The Dubai Mercantile Exchange said on Monday it had traded the first Fujairah fuel oil futures, which are designed to help the Northern Emirate achieve its ambition of developing as a world-class oil trading and logistics hub.
The DME said the inaugural trade was for 7,000 tonnes of high sulphur fuel oil, which is used primarily in shipping.
The Indian Ocean port city has been growing rapidly as an oil storage and trading hub and has become the world’s second-largest ship fuel bunkering terminal, although still trailing Singapore by a wide margin.
The Arabian Gulf has been among the world’s fastest growing regions in terms of energy demand, especially transport fuels, and has been adding oil refining capacity at a fast clip, as well as pipelines and other logistical infrastructure.
Fujairah has been the focus of much of the UAE’s plans to add capacity, with a US$3.3 billion, 370-kilometre oil pipeline, financed by Abu Dhabi’s International Petroleum Investment Company (Ipic), bringing about half of the country’s 3.1 million barrels per day of output to the port, bypassing the Strait of Hormuz. Planned enhancements will bring that capacity to 70 per cent of the country’s output.

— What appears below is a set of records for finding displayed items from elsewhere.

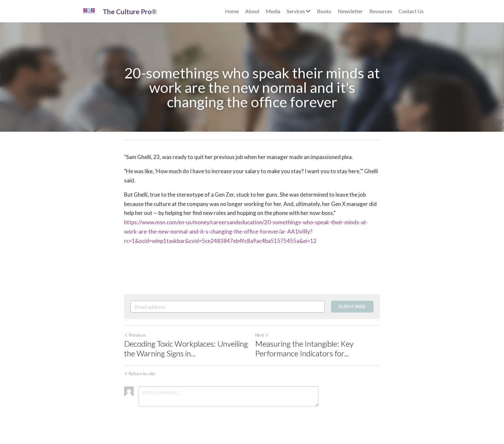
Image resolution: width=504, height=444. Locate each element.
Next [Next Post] (262, 335)
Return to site (140, 373)
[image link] (89, 10)
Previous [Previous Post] (135, 335)
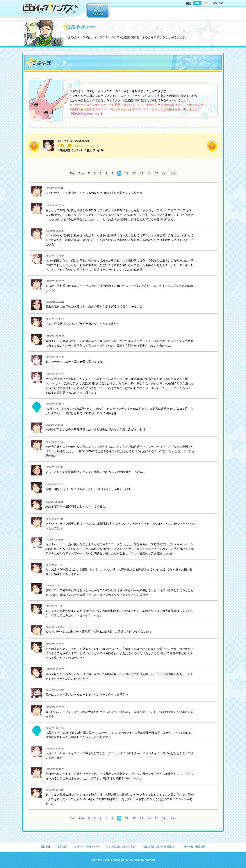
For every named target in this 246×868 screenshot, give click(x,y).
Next (164, 173)
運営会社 (45, 846)
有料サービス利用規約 (193, 846)
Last (174, 173)
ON (197, 3)
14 (149, 173)
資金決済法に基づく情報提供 (158, 846)
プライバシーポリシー (87, 846)
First (73, 173)
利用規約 (62, 846)
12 (134, 173)
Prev (82, 173)
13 (141, 173)
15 (156, 173)
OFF (206, 3)
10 (119, 173)
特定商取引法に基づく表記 (120, 846)
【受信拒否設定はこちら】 (86, 114)
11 (126, 173)
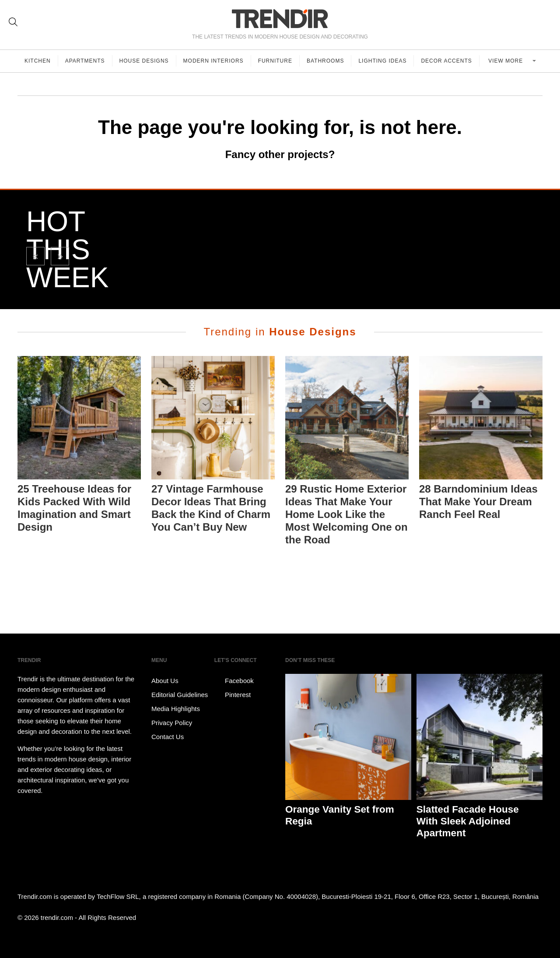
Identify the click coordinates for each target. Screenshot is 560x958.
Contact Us (168, 736)
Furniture (275, 61)
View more (506, 61)
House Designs (144, 61)
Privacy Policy (172, 722)
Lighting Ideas (382, 61)
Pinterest (232, 695)
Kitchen (38, 61)
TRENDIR (280, 18)
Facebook (234, 681)
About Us (165, 680)
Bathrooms (325, 61)
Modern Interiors (214, 61)
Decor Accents (446, 61)
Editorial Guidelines (179, 694)
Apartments (85, 61)
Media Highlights (175, 708)
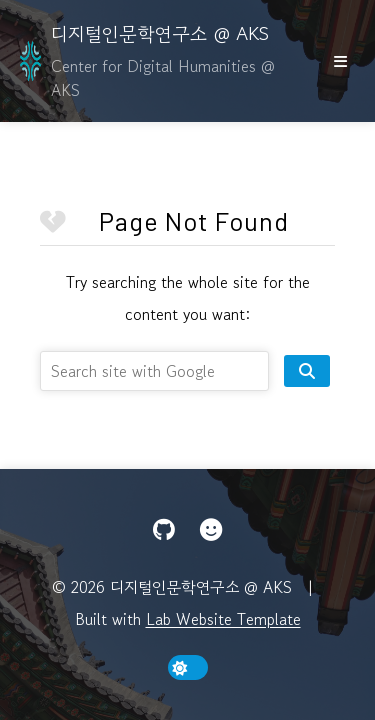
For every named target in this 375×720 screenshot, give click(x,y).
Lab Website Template (223, 619)
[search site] (307, 371)
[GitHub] (164, 530)
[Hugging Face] (211, 530)
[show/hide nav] (340, 61)
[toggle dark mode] (188, 667)
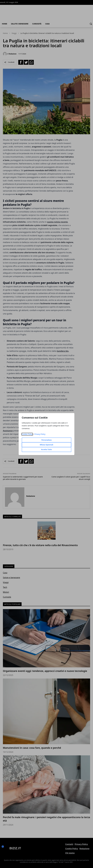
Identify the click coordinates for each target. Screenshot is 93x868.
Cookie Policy (27, 434)
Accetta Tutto (47, 449)
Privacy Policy (40, 434)
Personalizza (46, 440)
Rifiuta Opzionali (46, 444)
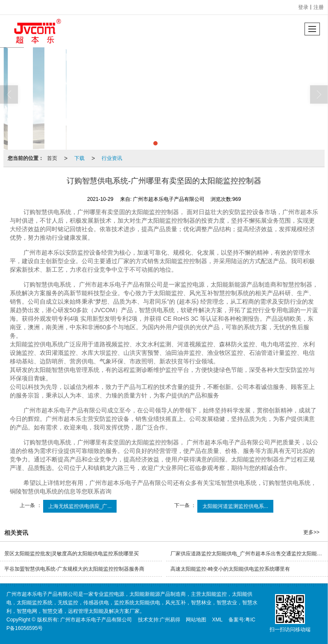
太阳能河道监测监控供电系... (235, 506)
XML (217, 620)
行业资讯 (112, 158)
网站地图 (196, 620)
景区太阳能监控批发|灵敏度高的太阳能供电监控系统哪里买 (71, 554)
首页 (52, 158)
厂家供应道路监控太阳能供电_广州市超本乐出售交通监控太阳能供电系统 (249, 554)
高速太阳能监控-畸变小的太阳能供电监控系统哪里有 (230, 569)
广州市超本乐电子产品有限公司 (96, 620)
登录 (303, 7)
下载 (79, 158)
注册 (319, 7)
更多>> (311, 532)
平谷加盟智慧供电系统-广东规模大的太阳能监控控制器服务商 (74, 569)
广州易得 (170, 620)
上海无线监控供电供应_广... (80, 506)
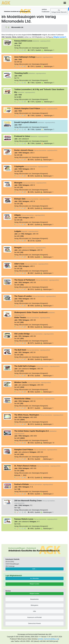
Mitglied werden (34, 584)
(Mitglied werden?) (60, 37)
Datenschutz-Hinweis (34, 624)
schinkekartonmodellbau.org (48, 639)
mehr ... (34, 569)
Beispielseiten (34, 599)
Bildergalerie (34, 605)
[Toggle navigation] (65, 3)
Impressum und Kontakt (34, 617)
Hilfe (34, 611)
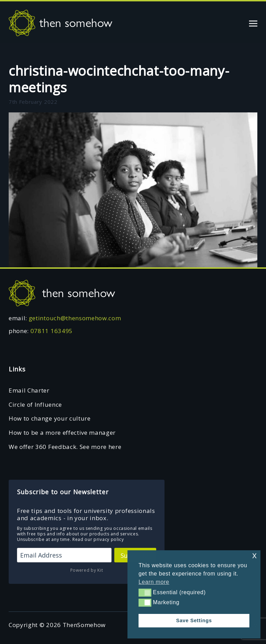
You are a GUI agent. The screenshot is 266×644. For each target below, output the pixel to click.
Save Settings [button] (194, 620)
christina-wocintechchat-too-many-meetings (119, 79)
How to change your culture (50, 418)
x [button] (254, 555)
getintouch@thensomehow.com (75, 318)
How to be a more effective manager (62, 432)
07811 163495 (52, 331)
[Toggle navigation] (253, 22)
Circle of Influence (35, 404)
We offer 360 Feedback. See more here (65, 447)
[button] (145, 592)
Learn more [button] (154, 582)
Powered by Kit (87, 570)
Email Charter (29, 390)
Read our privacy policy (98, 539)
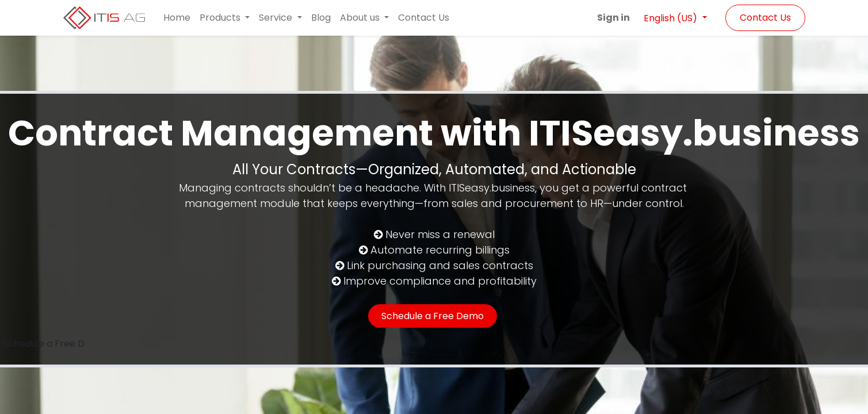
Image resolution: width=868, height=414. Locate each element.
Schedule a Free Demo (433, 316)
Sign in (613, 17)
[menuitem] (177, 18)
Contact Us (765, 17)
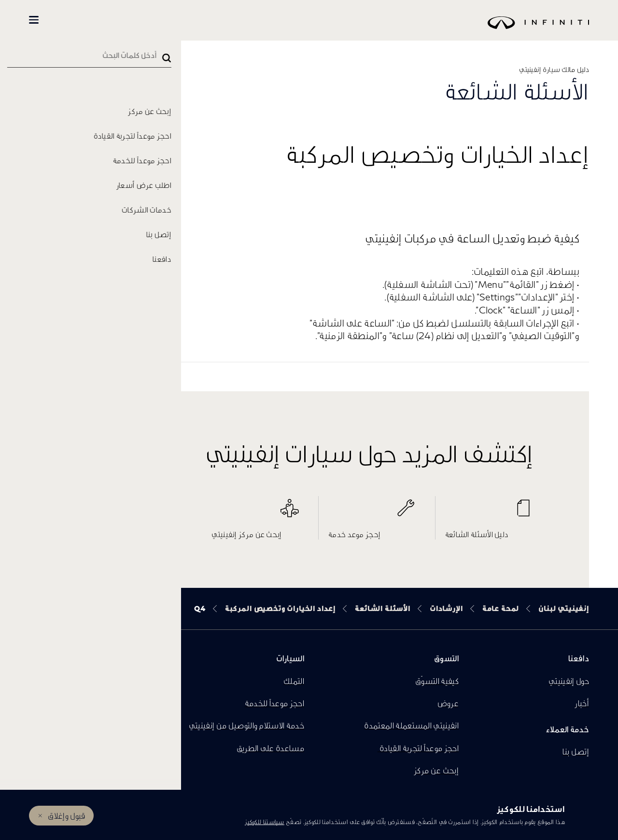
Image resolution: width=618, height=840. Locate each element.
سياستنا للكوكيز (265, 822)
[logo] (333, 29)
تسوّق (131, 20)
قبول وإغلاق (66, 815)
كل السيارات (184, 20)
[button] (34, 20)
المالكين (78, 20)
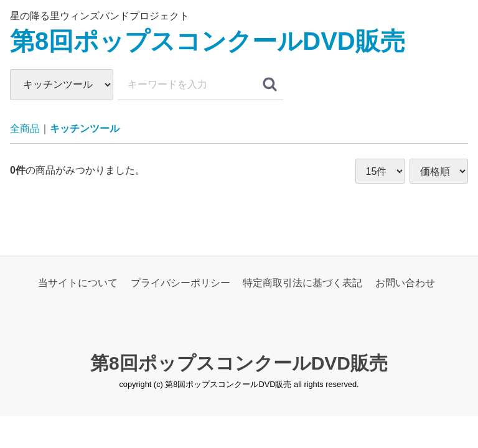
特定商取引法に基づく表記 (302, 282)
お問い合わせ (405, 282)
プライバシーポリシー (180, 282)
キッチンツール (85, 128)
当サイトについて (78, 282)
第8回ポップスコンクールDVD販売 (207, 41)
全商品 (25, 128)
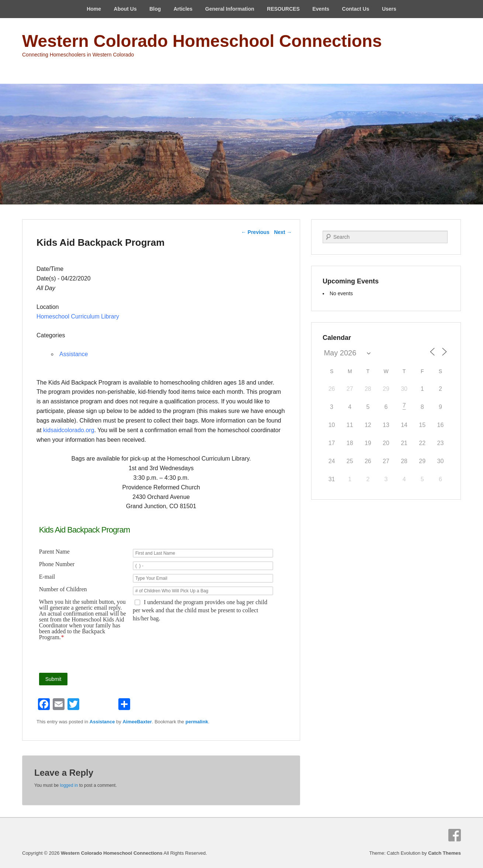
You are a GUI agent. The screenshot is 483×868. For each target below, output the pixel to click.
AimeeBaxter (137, 721)
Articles (183, 9)
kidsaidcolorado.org (69, 430)
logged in (69, 785)
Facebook (455, 835)
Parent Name (54, 552)
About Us (125, 9)
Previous (255, 232)
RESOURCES (283, 9)
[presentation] (218, 657)
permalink (197, 721)
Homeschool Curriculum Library (78, 316)
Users (389, 9)
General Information (230, 9)
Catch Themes (444, 853)
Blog (155, 9)
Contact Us (356, 9)
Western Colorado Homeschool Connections (202, 41)
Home (94, 9)
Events (321, 9)
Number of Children (63, 589)
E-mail (47, 577)
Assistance (73, 354)
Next (283, 232)
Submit (53, 679)
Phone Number (57, 564)
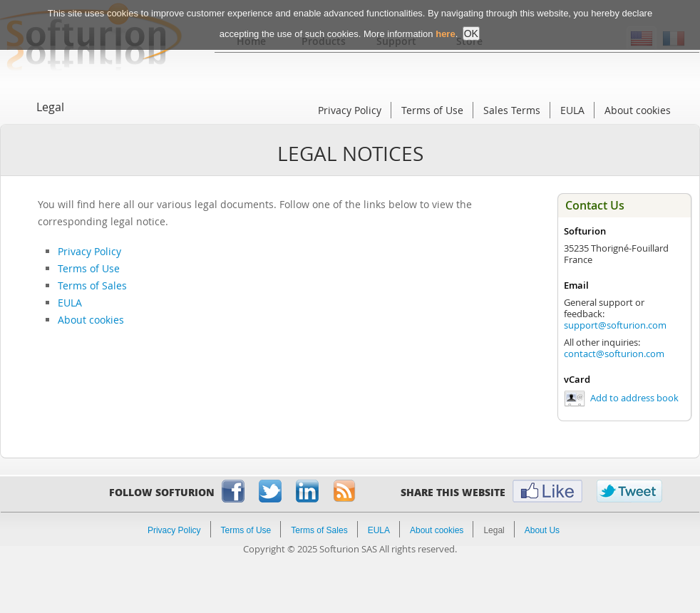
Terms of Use (432, 110)
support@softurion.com (615, 325)
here (445, 25)
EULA (572, 110)
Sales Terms (512, 110)
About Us (542, 530)
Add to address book (634, 398)
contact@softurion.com (614, 354)
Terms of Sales (92, 285)
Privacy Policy (349, 110)
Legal (50, 107)
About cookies (637, 110)
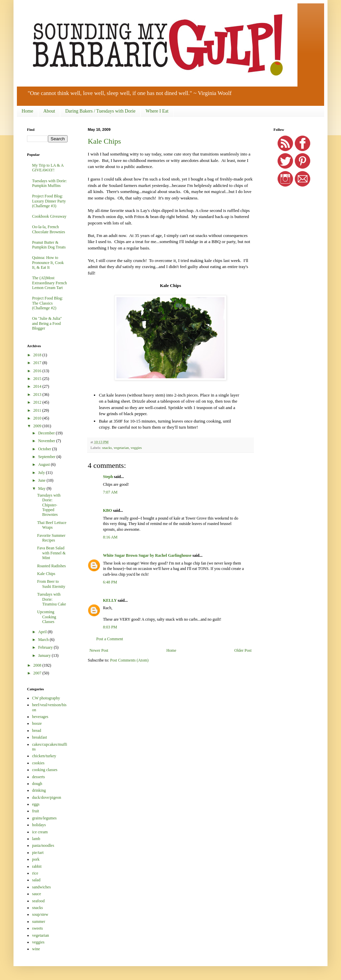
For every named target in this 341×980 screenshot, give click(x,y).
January (45, 655)
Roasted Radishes (51, 566)
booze (37, 723)
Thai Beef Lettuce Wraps (52, 525)
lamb (36, 838)
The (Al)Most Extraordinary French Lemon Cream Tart (49, 283)
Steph (108, 477)
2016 (38, 371)
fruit (35, 811)
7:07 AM (110, 492)
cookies (38, 763)
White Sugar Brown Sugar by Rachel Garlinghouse (147, 555)
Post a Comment (109, 639)
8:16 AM (110, 537)
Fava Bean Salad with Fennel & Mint (51, 553)
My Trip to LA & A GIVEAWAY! (48, 167)
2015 (38, 379)
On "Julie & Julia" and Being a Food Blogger (47, 323)
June (42, 480)
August (44, 465)
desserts (38, 777)
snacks (107, 447)
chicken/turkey (44, 756)
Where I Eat (157, 111)
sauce (36, 894)
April (43, 632)
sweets (37, 928)
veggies (136, 447)
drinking (39, 790)
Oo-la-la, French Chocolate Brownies (48, 229)
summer (38, 921)
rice (35, 873)
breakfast (39, 737)
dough (37, 784)
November (47, 441)
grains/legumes (44, 818)
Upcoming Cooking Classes (46, 617)
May (42, 488)
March (44, 640)
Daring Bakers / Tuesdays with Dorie (100, 111)
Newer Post (99, 650)
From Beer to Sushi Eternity (51, 584)
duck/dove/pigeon (46, 797)
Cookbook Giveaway (49, 216)
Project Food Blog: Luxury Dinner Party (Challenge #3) (49, 201)
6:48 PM (110, 582)
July (42, 473)
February (46, 647)
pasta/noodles (43, 845)
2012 (38, 402)
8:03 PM (110, 627)
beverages (40, 717)
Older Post (243, 650)
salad (36, 880)
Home (27, 111)
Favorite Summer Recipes (51, 538)
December (47, 433)
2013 (38, 395)
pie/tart (38, 853)
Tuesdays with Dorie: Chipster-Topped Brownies (49, 505)
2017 (38, 363)
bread (36, 730)
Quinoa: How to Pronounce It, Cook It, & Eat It (48, 262)
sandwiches (41, 887)
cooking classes (44, 770)
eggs (36, 804)
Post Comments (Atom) (129, 660)
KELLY (109, 600)
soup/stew (40, 914)
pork (36, 859)
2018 (38, 355)
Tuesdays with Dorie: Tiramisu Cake (52, 599)
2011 (38, 410)
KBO (108, 511)
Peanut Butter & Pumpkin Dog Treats (49, 245)
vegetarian (121, 447)
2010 (38, 418)
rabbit (36, 866)
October (45, 449)
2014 (38, 386)
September (47, 457)
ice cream (40, 832)
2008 (38, 665)
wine (36, 949)
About (49, 111)
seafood (38, 901)
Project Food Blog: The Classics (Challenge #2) (47, 303)
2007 (38, 673)
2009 (38, 426)
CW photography (46, 698)
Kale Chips (104, 141)
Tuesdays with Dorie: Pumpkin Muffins (49, 183)
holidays (39, 825)
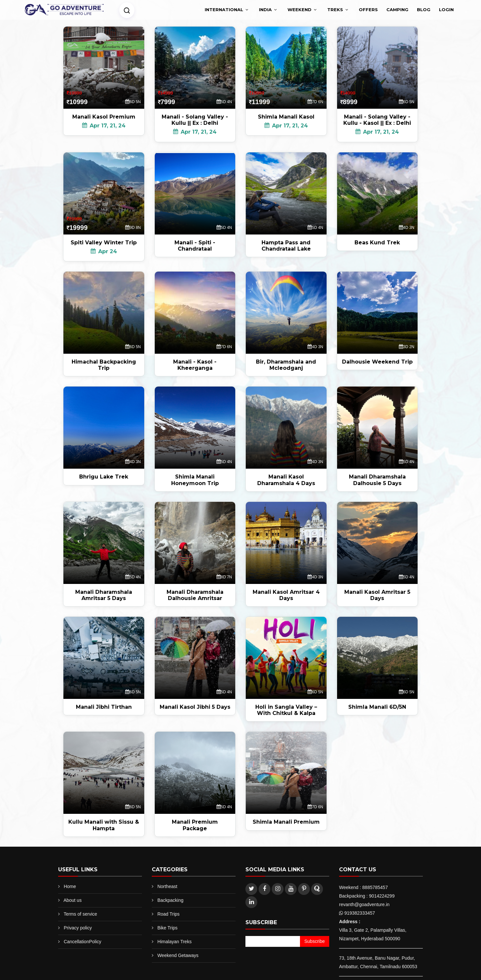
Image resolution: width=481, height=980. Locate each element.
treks (335, 10)
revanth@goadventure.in (364, 904)
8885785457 (375, 887)
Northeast (167, 886)
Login (446, 10)
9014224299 (382, 896)
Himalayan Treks (174, 942)
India (265, 10)
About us (72, 900)
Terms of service (80, 914)
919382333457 (360, 913)
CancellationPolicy (82, 942)
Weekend (299, 10)
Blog (424, 10)
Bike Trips (167, 928)
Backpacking (170, 900)
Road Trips (169, 914)
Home (70, 886)
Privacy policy (78, 928)
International (224, 10)
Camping (397, 10)
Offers (368, 10)
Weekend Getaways (178, 955)
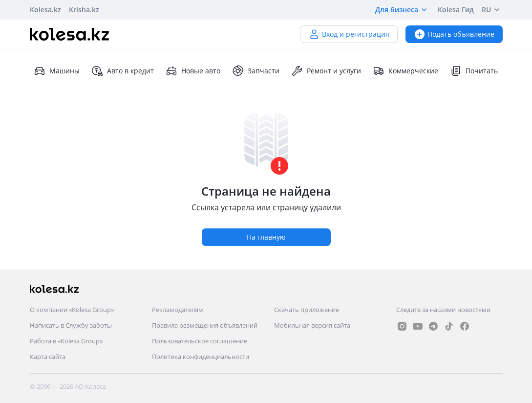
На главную (266, 237)
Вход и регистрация (349, 34)
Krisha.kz (84, 9)
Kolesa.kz (45, 9)
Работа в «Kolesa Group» (66, 341)
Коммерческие (405, 71)
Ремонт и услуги (326, 71)
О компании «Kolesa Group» (72, 310)
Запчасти (255, 71)
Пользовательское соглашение (199, 341)
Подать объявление (454, 34)
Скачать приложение (306, 310)
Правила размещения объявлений (205, 325)
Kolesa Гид (456, 9)
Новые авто (193, 71)
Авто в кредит (123, 71)
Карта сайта (47, 357)
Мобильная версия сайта (312, 325)
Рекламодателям (177, 310)
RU (492, 10)
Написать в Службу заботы (71, 325)
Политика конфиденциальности (200, 357)
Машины (57, 71)
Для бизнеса (403, 10)
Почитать (474, 71)
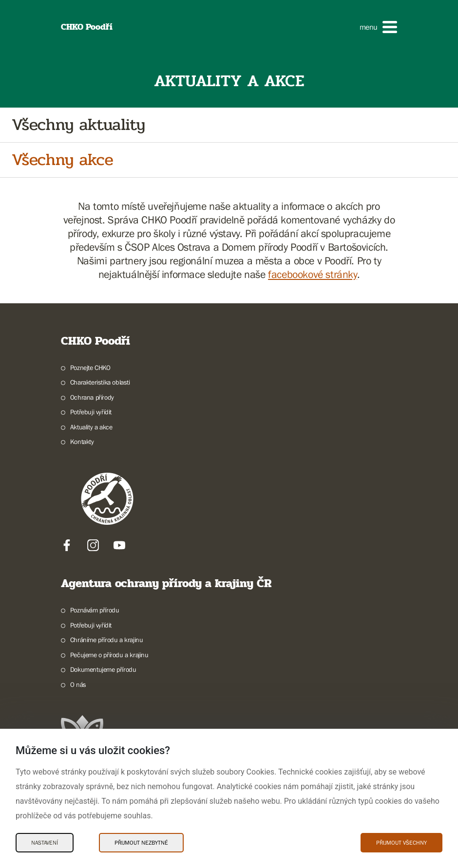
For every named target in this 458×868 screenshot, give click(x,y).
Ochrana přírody (92, 397)
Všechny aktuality (78, 125)
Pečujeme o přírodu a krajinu (109, 655)
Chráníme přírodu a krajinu (107, 640)
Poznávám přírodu (95, 610)
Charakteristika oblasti (100, 382)
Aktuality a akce (91, 427)
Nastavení (44, 843)
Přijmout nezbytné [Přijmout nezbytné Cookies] (141, 843)
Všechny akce (62, 160)
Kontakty (82, 442)
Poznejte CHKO (90, 368)
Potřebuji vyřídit (91, 412)
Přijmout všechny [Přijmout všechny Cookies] (401, 843)
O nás (78, 684)
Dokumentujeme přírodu (103, 669)
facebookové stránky (312, 274)
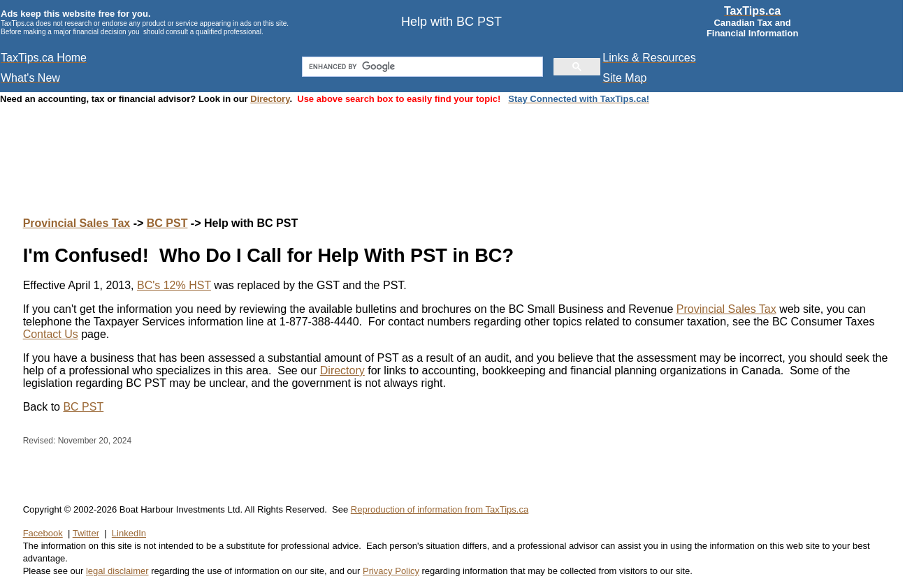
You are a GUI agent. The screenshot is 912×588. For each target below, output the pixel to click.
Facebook (43, 533)
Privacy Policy (391, 571)
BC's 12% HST (174, 285)
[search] (421, 67)
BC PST (167, 223)
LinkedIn (129, 533)
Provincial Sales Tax (77, 223)
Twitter (86, 533)
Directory (270, 98)
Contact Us (50, 334)
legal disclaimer (117, 571)
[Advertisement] (456, 147)
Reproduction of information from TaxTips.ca (440, 509)
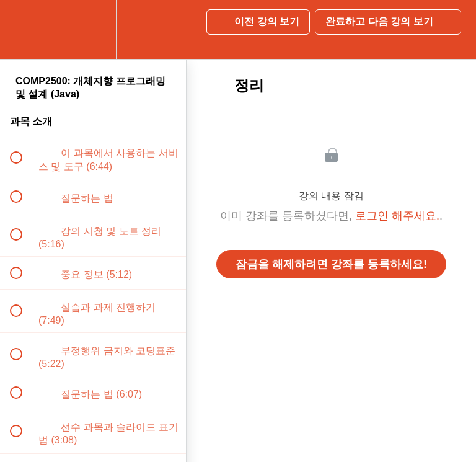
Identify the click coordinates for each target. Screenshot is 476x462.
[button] (23, 29)
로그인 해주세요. (397, 216)
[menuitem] (93, 29)
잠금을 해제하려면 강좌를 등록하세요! (331, 264)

Fujairah’s storage capacity has expanded rapidly to reach a goal of 13 million cubic metres, with outfits such as Vitol, the Switzerland-based trading company, Socar, Azerbaijan’s state oil company, Sinopec of China and Gulf Petrochem having major facilities – the latter doubling capacity last year with a new $60 million facility.
The DME has developed the region’s first crude oil future since its inception in 2008 and has been lobbying to expand its slate of activities.
“There is clearly a healthy appetite among regional market participants for a way of managing price risk at Fujairah,” said Owain Johnson, DME’s managing director.
However, a research paper by Gulf Intelligence this month found that the regional markets remain underdeveloped. “The physical spot markets are still somewhat old-fashioned. In essence, they revolve around benchmarks based in other regions and are not supported by deep and localised derivative markets,” the paper concludes.
“There is a growing desire to see the market develop, as the domestic downstream markets in the region post some of the strongest growth figures of any in the world and the refining construction boom looks set to continue,” Gulf Intelligence notes.
“The soaring regional demand for jet fuel, naphtha, diesel, gasoline and fuel oil are propelling discussions on the need to establish independent oil products benchmarks in the Gulf.”
The trade on Monday was between Vitol and Aegean Marine, a marine fuels specialist, brokered by Freight Investor Services in Dubai.
“This new derivatives contract represents a big step forward in Fujairah’s evolution from a pure logistics hub into a major trading centre,” said Chris Bake, an executive board member at Vitol.
The oil price collapse has slowed down development, however, and Ipic has not yet chosen an engineering, procurement and construction contractor for its planned $3.5bn refinery at Fujairah from an all-South Korean shortlist arrived at last year.